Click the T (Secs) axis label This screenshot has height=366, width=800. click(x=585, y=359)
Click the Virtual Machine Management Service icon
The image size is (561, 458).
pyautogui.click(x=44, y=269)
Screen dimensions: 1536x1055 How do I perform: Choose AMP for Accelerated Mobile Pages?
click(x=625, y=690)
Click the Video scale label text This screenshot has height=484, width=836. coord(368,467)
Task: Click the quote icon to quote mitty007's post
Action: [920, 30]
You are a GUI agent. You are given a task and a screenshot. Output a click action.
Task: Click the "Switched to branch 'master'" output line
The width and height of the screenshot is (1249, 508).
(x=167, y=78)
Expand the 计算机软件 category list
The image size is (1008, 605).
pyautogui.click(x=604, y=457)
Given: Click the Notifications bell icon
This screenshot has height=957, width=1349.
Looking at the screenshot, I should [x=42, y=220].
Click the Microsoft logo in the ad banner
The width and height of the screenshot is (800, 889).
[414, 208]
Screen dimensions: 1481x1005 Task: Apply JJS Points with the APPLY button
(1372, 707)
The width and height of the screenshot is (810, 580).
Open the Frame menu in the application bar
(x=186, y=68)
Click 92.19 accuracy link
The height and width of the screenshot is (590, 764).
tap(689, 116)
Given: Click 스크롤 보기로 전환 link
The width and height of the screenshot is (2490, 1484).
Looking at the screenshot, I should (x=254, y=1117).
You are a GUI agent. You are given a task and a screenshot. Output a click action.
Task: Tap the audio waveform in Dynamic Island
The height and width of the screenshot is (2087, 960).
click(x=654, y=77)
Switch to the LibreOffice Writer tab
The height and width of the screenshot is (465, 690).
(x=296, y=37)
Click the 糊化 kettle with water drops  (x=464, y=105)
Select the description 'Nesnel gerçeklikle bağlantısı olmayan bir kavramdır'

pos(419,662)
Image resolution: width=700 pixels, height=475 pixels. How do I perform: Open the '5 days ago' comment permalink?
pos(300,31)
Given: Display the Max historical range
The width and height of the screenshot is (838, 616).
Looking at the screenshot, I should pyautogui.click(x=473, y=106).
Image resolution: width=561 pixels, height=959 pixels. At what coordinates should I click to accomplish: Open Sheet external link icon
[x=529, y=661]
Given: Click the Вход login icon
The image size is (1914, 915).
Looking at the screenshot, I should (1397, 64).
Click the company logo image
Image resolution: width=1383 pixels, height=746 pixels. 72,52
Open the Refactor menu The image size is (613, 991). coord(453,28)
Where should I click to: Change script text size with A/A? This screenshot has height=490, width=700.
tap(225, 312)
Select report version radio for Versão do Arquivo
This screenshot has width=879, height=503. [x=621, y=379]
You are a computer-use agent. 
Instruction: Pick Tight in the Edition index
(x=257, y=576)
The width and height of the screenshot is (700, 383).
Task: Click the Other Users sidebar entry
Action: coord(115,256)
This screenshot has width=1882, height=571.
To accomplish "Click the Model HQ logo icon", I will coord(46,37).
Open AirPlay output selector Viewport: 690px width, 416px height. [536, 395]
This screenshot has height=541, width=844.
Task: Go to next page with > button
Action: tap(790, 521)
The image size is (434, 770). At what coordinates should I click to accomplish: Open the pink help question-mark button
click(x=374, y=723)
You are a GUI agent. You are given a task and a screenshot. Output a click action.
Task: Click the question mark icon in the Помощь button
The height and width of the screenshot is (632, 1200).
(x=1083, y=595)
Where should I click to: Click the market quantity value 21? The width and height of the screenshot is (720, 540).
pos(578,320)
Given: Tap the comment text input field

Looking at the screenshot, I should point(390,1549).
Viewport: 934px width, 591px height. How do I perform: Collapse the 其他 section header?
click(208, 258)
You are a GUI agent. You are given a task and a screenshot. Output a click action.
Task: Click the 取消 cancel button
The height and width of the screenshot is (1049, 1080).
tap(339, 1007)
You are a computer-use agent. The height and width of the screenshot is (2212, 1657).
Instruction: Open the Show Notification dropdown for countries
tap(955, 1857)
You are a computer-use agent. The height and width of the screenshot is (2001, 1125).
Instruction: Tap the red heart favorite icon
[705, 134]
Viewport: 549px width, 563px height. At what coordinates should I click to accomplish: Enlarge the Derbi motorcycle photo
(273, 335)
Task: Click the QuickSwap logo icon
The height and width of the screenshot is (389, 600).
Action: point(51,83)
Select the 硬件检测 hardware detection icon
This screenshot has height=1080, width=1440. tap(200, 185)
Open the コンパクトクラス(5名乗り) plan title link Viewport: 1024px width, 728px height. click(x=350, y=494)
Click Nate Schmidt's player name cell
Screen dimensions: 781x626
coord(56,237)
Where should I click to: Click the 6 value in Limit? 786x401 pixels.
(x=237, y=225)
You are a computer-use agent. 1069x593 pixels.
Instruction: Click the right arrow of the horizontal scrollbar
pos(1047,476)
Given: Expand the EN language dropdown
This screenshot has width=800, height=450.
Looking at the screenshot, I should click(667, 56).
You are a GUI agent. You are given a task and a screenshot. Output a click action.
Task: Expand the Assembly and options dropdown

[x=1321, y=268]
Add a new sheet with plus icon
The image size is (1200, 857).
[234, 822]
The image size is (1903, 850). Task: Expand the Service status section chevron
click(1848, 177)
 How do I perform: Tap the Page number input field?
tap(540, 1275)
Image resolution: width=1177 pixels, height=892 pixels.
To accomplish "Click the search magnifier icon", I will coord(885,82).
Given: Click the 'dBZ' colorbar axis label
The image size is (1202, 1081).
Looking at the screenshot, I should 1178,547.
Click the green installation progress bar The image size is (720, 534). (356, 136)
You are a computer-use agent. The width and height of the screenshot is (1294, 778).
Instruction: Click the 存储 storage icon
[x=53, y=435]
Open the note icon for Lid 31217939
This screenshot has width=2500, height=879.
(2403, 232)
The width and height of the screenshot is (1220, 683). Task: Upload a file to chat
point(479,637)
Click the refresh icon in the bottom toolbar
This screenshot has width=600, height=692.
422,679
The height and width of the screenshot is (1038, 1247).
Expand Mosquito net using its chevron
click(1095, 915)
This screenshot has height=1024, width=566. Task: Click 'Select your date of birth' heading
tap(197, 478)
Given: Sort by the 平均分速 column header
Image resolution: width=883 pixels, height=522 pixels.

-- -- --

## Exercise description:
Looking at the entries above, can you reproduce exactly the lines from the one that holds "Click the Video" through the one that holds "Given: Click 스크롤 보기로 전환 link", and only those?

## Problem solution:
Click the Video scale label text This screenshot has height=484, width=836. coord(368,467)
Task: Click the quote icon to quote mitty007's post
Action: [920, 30]
You are a GUI agent. You are given a task and a screenshot. Output a click action.
Task: Click the "Switched to branch 'master'" output line
The width and height of the screenshot is (1249, 508).
(x=167, y=78)
Expand the 计算机软件 category list
The image size is (1008, 605).
pyautogui.click(x=604, y=457)
Given: Click the Notifications bell icon
This screenshot has height=957, width=1349.
Looking at the screenshot, I should [x=42, y=220].
Click the Microsoft logo in the ad banner
The width and height of the screenshot is (800, 889).
[414, 208]
Screen dimensions: 1481x1005 Task: Apply JJS Points with the APPLY button
(1372, 707)
The width and height of the screenshot is (810, 580).
Open the Frame menu in the application bar
(x=186, y=68)
Click 92.19 accuracy link
The height and width of the screenshot is (590, 764).
tap(689, 116)
Given: Click 스크롤 보기로 전환 link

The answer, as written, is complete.